The European Commission has published its annual report for 2015 of plant health interceptions carried out by EU Member States.  The data is collated from the monthly EUROPHYT on which FPC reports to members.

In 2015 there was a total of 7,180 notifications of consignments with non-conformities, indicating a slight increase from 2014.  Of these, some 6,762 were from third countries.

A total of 2,136 notifications were due to the presence of harmful organisms, down from 2,408 in 2014. Non-compliance of wood packaging material with international phytosanitary requirements and documentary problems increased during 2015, up 30% from 1,999 and 1.4% from 1,780, respectively.

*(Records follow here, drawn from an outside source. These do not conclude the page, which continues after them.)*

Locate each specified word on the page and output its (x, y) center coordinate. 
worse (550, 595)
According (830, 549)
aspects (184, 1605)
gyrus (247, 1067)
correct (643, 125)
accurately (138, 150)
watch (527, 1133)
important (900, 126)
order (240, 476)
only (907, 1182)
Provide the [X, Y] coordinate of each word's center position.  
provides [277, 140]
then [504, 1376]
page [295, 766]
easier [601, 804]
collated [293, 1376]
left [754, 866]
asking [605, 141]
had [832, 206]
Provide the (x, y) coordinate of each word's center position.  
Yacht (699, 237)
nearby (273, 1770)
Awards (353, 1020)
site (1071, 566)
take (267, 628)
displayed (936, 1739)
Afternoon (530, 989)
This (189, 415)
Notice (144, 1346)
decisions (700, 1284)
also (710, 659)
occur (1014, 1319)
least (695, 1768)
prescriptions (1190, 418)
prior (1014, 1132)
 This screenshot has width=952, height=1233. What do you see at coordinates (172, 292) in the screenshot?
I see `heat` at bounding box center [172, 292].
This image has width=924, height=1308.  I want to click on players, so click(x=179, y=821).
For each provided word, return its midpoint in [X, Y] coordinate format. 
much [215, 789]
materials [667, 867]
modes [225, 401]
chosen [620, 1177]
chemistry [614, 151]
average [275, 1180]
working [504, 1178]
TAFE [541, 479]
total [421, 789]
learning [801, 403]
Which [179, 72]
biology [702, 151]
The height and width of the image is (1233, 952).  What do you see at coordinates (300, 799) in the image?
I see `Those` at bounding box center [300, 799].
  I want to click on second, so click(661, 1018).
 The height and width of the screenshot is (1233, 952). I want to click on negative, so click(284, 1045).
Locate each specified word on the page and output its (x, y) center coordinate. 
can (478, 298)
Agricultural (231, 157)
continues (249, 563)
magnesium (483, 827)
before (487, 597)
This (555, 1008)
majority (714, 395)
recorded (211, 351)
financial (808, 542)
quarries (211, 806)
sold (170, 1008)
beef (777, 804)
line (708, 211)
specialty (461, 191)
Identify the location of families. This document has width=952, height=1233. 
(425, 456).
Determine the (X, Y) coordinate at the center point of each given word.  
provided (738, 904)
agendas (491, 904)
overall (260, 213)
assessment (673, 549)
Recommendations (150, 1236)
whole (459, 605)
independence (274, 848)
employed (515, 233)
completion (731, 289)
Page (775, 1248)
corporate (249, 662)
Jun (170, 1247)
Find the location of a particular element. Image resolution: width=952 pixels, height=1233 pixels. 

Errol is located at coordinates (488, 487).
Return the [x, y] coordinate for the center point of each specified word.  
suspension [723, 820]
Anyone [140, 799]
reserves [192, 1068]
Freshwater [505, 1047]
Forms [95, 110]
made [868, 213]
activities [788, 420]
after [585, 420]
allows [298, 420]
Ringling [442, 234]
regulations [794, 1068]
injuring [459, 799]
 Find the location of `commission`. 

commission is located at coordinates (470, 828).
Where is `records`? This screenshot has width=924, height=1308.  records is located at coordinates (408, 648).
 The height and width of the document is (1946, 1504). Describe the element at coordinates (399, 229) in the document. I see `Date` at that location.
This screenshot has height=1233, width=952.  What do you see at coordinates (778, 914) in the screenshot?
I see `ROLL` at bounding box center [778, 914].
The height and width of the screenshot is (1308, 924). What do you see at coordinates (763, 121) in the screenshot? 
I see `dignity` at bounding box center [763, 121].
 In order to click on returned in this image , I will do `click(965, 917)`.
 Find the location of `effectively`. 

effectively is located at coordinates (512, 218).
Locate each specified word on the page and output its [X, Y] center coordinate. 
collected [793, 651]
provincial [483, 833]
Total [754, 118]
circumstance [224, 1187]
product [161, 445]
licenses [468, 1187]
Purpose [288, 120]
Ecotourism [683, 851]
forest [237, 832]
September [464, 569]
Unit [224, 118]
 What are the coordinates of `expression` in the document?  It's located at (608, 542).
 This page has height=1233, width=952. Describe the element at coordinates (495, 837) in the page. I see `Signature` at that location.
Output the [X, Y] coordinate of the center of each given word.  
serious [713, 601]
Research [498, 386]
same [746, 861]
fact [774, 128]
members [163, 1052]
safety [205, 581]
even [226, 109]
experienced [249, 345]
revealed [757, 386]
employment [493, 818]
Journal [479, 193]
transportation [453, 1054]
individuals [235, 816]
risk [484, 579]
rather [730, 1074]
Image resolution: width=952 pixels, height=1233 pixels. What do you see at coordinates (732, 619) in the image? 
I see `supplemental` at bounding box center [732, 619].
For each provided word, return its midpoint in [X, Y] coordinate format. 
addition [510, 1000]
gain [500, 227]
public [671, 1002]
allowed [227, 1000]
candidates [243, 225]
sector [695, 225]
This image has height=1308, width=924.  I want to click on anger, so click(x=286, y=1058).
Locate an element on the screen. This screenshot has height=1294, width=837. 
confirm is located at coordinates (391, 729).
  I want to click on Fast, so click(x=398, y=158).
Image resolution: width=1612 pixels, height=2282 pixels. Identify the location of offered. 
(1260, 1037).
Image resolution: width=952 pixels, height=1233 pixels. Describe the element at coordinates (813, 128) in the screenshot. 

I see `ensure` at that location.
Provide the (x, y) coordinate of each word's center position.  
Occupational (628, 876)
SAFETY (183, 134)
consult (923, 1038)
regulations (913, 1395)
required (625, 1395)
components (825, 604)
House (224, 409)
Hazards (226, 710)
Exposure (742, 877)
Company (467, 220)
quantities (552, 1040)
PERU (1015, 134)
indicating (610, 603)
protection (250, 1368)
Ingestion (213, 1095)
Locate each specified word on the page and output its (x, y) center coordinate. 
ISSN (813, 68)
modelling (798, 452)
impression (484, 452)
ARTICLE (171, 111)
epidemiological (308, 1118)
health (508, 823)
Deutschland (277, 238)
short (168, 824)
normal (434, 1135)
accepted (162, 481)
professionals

Seven countries were responsible for the majority of interceptions with harmful organisms during 2015, each having more than 90 interceptions: Ghana, Uganda, Laos, Bangladesh, Kenya, Uruguay and Thailand.

Seven commodities accounted for 68.9% of the interceptions on fruit and vegetables: peppers, citrus, mango, aubergine, basil, bitter gourds and serpent gourds. Infestations with non-European fruit flies and white flies were the most common.

Capsicum and citrus spp. both recorded a marked increase in interceptions, mostly attributable to high number of False Codling Moth interceptions, exclusively from Africa, due to the change in its regulatory status (on Capsicum) and an acute spike in interceptions of Citrus Black Spot from Uruguay.

With regard to cut flowers the most important commodities in 2015 in terms of interceptions were (in descending order): orchards, Rose spp., Gypsophila spp, Solidago spp, Eryngium spp. and Chrysanthemum spp. Leaf miners, Spodoptera spp..  Thrips spp. and Bemisia spp. continued to be the most prominent intercepted pests on cut flowers (primarily from Thailand, Israel and Morocco).